While the industry, myself included, has been busy extolling the virtues of automated tiering, it's important to understand that it's not a be-all-end-all for the storage manager. Certainly there is plenty to like but, there are a few caveats that you should be aware of. From a performance perspective most (if not all) automated tiering systems leverage SSD or RAM to accelerate I/O and reduce latency. The upside of this, as we have discussed, is that it provides an automated way for storage managers to take advantage of SSD. The downside is that the rest of the environment has to be fast enough to take advantage of it. Putting a really fast drive at the end of a wire is not necessarily going to deliver better performance.
For some environments, this means that the amount of data that can be justified going on SSD is relatively small. Investing in an entire automated tiering system just to get that little bit of performance boost may not be worth it. For example, if you have one application on one server that needs an I/O boost, it may be simpler and less expensive to install a PCIe based SSD in that one server and be done. This is not the case for all data centers. You need to make sure your environment can support and justify the broad performance increase that automated tiering can deliver.
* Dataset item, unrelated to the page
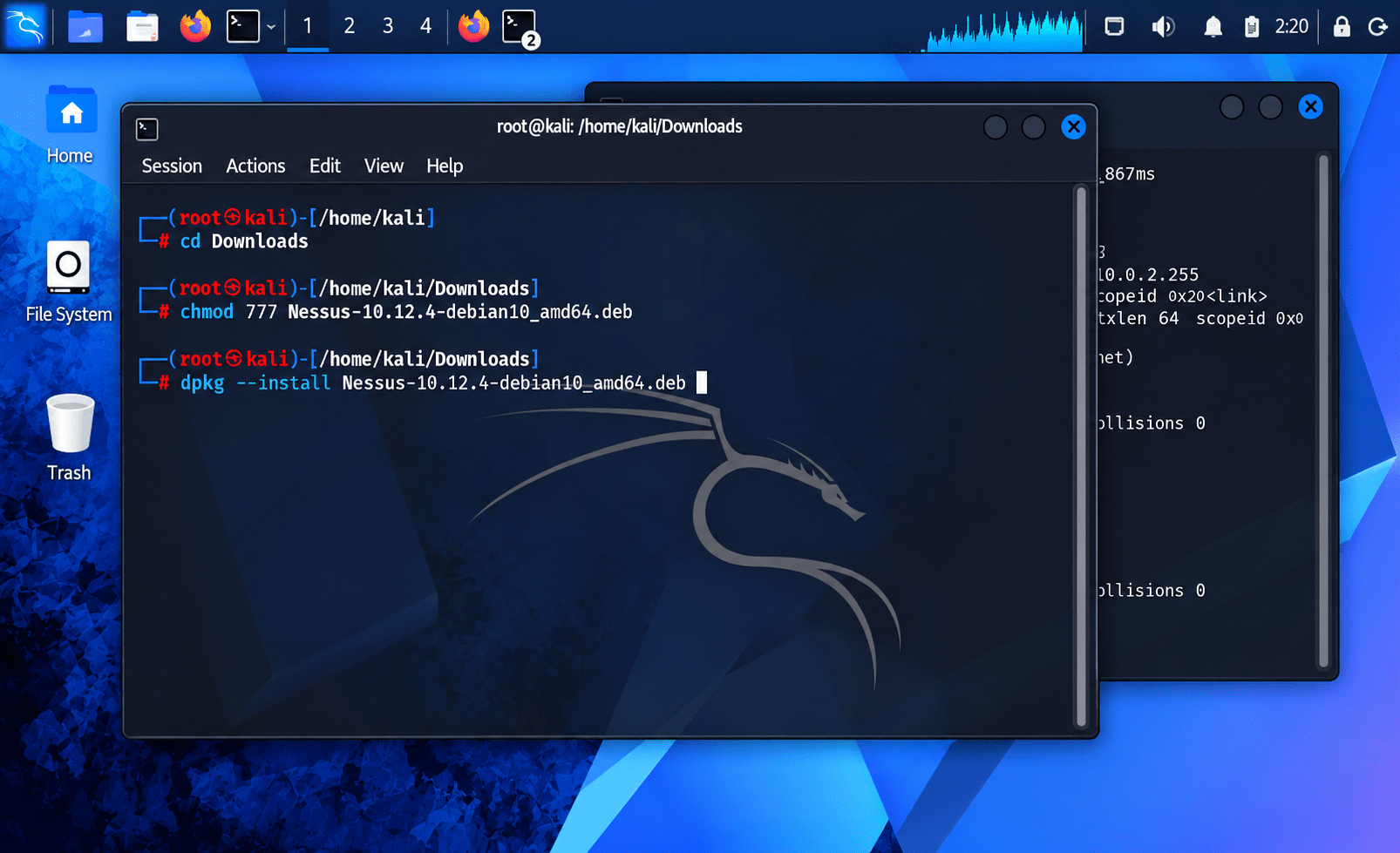Click the log out icon in panel
Viewport: 1400px width, 853px height.
coord(1378,27)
The other goal of some automated tiering solutions is to drive down costs by moving inactive data to SATA-based storage, limiting how much much fibre or SAS capacity you buy. The performance capabilities of the rest of the environment are not the issue here. The automated tiering system is just looking for old data and most data centers have plenty of that. The challenge is that your primary storage system was not really designed to store old data for an extended period of time. Most systems do not have retention capabilities to make sure data is locked down and secured. In this case, I still prefer the archive-to-disk method, possibly leveraging file virtualization to make the moves to these archive tiers automated. The reality is that you may not want to, or may not be able to, get users to buy into the archive tier concept. If that's the case, then leveraging automated tiering to drive out some of the primary storage cost is valid.
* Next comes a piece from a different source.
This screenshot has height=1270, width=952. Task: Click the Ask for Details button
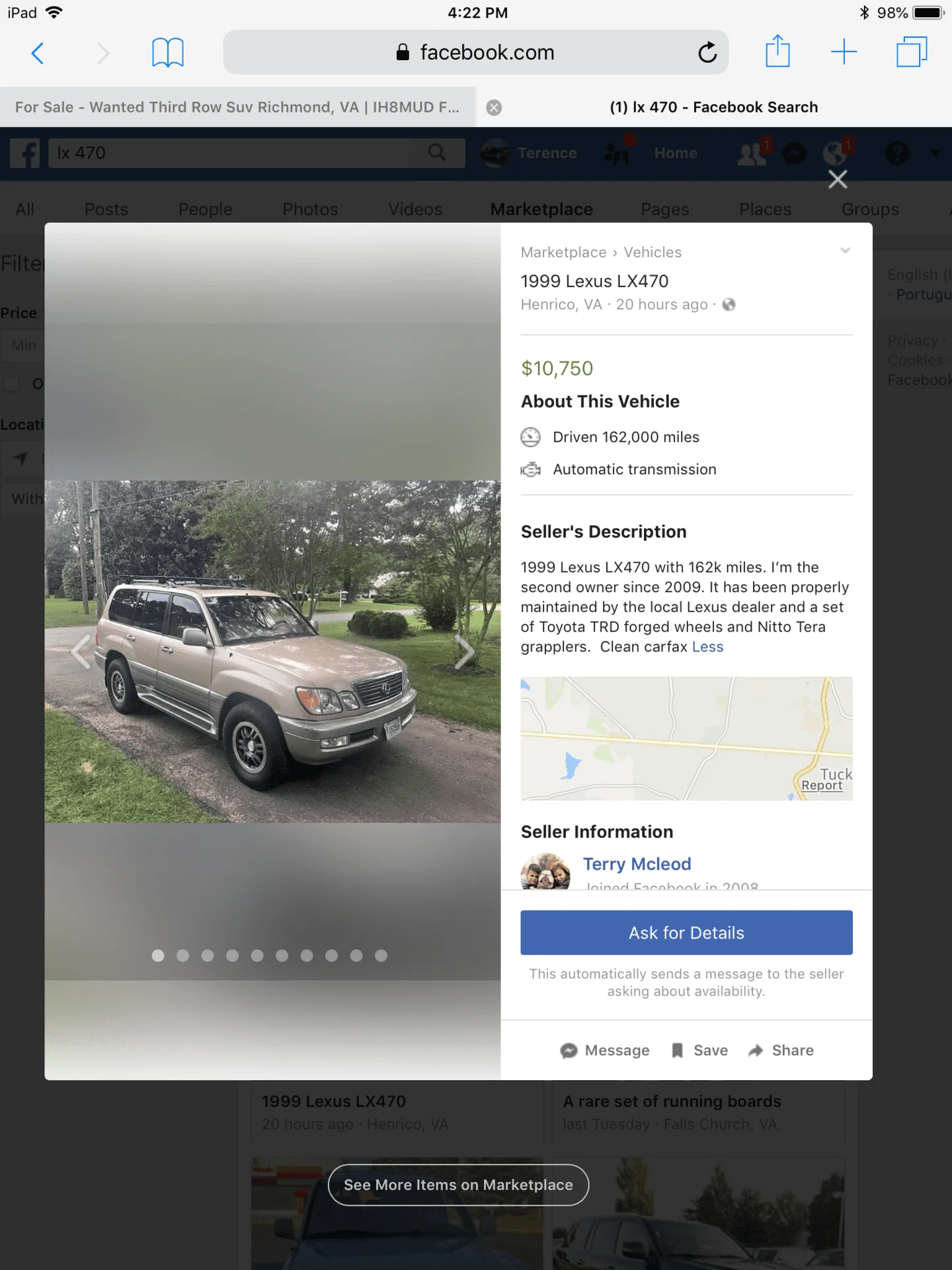[686, 933]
The other concern, with the exception of file virtualization, is having data broken up into little chunks and then scattered across different tiers of storage. To solve this, look for a vendor that has some experience dealing with manipulating data at a finer granularity rather than focusing on the volume. Also, when testing, make sure you test what happens when you do a large recovery of a volume or database. How does the automating tiering intelligence handle this ingest of data?
Automated tiering is a popular concept, to say the least, and it can provide value for some data centers. As you approach this new technology, make sure you understand what parts of your environment can take advantage of it and what your long term data-retention needs are.